Re: Index Server and TIF files

Tech-Archive recommends: Speed Up your PC by fixing your registry

From: John Lavender (john.lavender_at_virgin.net)
Date: 08/16/04


Date: Mon, 16 Aug 2004 02:05:48 -0700

Thanks for your help Hilary, "bewildered" just about
describes my feelings too.

Just to conclude, I've managed to reproduce this
behaviour on a production server installation at the
customer site and on my own desktop server, so it's not
machine\environment specific.

I've read Greg's email (thanks Greg) and he does seem to
be aware of problems like this with Index Server.
However, the solution involves additional software, a
change in the file storage format and a new filter. It's
avoiding the problem altogether by eliminating the
Microsoft filter rather than resolving it. If it does
work, and I have to assume it does, then it points the
finger at the Microsoft TIF filter.

Regards,

John.
>-----Original Message-----
>Answers in line:
>BTW - did you review Greg Stobie's post? It seems like
he has more
>experience in this matter than I and has a workable
solution.
>
>--
>Hilary Cotter
>Looking for a book on SQL Server replication?
>http://www.nwsu.com/0974973602.html
>
>
>"John Lavender" <John.Lavender@Virgin.Net> wrote in
message
>news:567901c48111$8b93c180$a501280a@phx.gbl...
>> Hi Hilary,
>>
>> Thanks for your response. Bear with me on this; I don't
>> profess to be accomplished in this area.
>>
>> I accept that the OCR is not a perfect science and the
>> quality of the scans will influence the results.
However,
>> I would expect the result to be the same (good or bad)
on
>> both catalogues and any discrepancies to be limited.
>>
>> The results were very different. For the same single
word
>> search term, the complete catalogue returned 9 hits,
the
>> subset catalogue 16 hits. Despite re-indexing numerous
>> times, these figures continued to disagree
significantly.
>> Would ranking make any difference with such a limited
>> number of hits?
>
>Absolutely not. There is something else at work here.
The catalogs if they
>are indexing the same underlying files/documents and
folders should return
>the same results if indexing is completed.
>
>>
>> I have already conducted tests with Filtdump on the
files
>> in question and the search term was amongst those
emitted
>> on all of the documents.
>>
>
>Well, bang goes the theory that the quality of scan was
the problem.
>
>> I agree, given the results, that indexing has probably
>> not been completed successfully. I have reviewed the
>> registry settings (found on this site) to try to
>> alleviate this, without success. I have been unable to
>> find any log or error message that would confirm a
>> problem during the indexing process.
>
>One thing I have noticed is that sometimes applications
will hold on to
>files. For instance if I save a Word doc and exit Word,
sometimes Word
>remains in the task list and if I go to do something to
that document, I get
>a file in use error message. Check task manager to
ensure that there are no
>applications hanging on to that file. AntiVirus software
and Open File
>agents for backup software are notrious for doing this.
Make sure also that
>IE, and any imaging programs are closed down.
>
>>
>> Those documents that were marked for re-indexing were
>> never actually re-indexed and sat permanently in that
>> queue. Only one or two of these files were candidate
>> documents in the search discrepancies.
>
>I confess that I am bewildered by your problems. I would
try the following
>
>1) reboot and see if this helps
>2) try to repro the problem on another machine
>3) call PSS.
>
>Good luck.
>
>>
>> Regards,
>>
>> John.
>>
>> >-----Original Message-----
>> >When you are running into problems like this you
really
>> should open a
>> >support incident with Microsoft.
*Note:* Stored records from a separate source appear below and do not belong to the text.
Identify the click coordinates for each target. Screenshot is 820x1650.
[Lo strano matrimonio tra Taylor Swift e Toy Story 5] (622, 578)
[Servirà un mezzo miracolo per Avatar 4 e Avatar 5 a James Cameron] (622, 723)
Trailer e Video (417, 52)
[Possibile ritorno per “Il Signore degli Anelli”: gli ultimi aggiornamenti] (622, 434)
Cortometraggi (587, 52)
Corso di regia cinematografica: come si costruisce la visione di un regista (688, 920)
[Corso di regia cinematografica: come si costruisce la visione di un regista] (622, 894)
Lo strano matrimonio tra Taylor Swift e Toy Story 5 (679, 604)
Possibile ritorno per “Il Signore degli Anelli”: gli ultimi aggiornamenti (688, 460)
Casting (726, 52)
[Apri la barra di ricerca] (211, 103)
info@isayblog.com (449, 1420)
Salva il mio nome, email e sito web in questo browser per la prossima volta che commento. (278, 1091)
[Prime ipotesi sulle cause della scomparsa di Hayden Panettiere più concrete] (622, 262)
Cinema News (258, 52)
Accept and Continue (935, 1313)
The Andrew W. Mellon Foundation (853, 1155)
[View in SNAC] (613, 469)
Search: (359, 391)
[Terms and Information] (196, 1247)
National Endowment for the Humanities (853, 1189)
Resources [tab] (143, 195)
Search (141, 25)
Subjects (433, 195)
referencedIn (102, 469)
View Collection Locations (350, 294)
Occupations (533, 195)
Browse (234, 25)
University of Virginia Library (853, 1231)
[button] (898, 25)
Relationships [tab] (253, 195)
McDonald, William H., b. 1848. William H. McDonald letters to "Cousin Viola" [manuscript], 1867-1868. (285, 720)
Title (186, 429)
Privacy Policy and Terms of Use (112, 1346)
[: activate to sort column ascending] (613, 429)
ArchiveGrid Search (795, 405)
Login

The $245US per call
>> will probably pay off
>> >in the long run, especially when you consider the cost
>> of some of the
>> >alternative, ie the Google Search applicance which
last
>> time I checked was
>> >$35k.
>> >
>> >The problem with Tiff's is that the OCR does take some
>> time, OCR is not a
>> >perfect science, and depending on the quality of your
>> Tiff, the emitted text
>> >might not match the actual content.
>> >
>> >To test this you really should download filtdump from
>> the platform SDK and
>> >run some tests.
>> >
>> >If you are using a new catalog, you should see the
same
>> results, but ranking
>> >might be different as ranking is skewed by the number
of
>> documents you are
>> >indexing and the density of words in your content, the
>> distribution of
>> >words, and the density of hits.
>> >
>> >The fact that you didn't means that indexing was
>> possibly not complete, and
>> >you may have had another process which "touched" these
>> tiff's and marked
>> >them for re-indexing.
>> >--
>> >Hilary Cotter
>> >Looking for a book on SQL Server replication?
>> >http://www.nwsu.com/0974973602.html
>> >
>> >
>> >"John Lavender" <john.lavender@virgin.net> wrote in
>> message
>> >news:4b2c01c48073$99520460$a301280a@phx.gbl...
>> >> I've submitted the query below twice now without any
>> >> response from Microsoft staff on this newsgroup.
>> >>
>> >> I can only conclude their silence means that the
>> >> combination of the Microsoft Office Professional TIF
>> >> filter and Index Server are not suitable for
production
>> >> use. We are now working on an alternative solution.
>> >>
>> >> It would have saved a great deal of effort if this
>> could
>> >> have been pointed out earlier by specialists
monitoring
>> >> this site.
>> >>
>> >> ----------------------------------------------------

---
>> ---
>> >>
>> >> Hi,
>> >>
>> >> I've posted a general query on this recently. 
Hopefully
>> >> with more detail someone can help.
>> >>
>> >> We use Index Server to index 60,000 TIF files in a
>> single
>> >> catalog. We have installed Office XP Imaging to 
index
>> the
>> >> TIF file content. The catalogue build is slow, but
>> >> the 'total docs' eventually reflects that expected 
and
>> >> the 'Docs to Index' reduces to zero.
>> >>
>> >> Searches will return documents, but further testing
>> with
>> >> the Query Catalog interface has shown that the 
number
>> of
>> >> documents returned is inconsistent or incomplete.
>> >>
>> >> Indexing a subset of the main catalog in a seperate
>> >> catalog proved this. Different totals are returned 
from
>> >> the the main and subset catalogs for the same search
>> when
>> >> the same documents should have been returned. The 
same
>> >> search will return different totals if tried over 
two
>> >> sessions, regardless of which catalog is used.
>> >>
>> >> Additionally, some filtered documents are seemingly
>> >> returned to the unfiltered list for no apparent 
reason.
>> >> These document files are never updated.
>> >>
>> >> I'd be extremely grateful for any help from the
>> Microsoft
>> >> reps or any other members.
>> >>
>> >> Regards,
>> >>
>> >> John Lavender.
>> >>
>> >>
>> >>
>> >
>> >
>> >.
>> >
>
>
>.
>


Relevant Pages

  • Re: Performance problems -- need guidance on scaling
    ... Thanks for the update on the FT Catalog corruption, ... will use, up to a max of 512Mb, if this memory is available. ... a server with 512 MB of RAM and a resource_usage value of 5 ... the data, you could, detach your SQL 2000 mdf & ldf files ...
    (microsoft.public.sqlserver.fulltext)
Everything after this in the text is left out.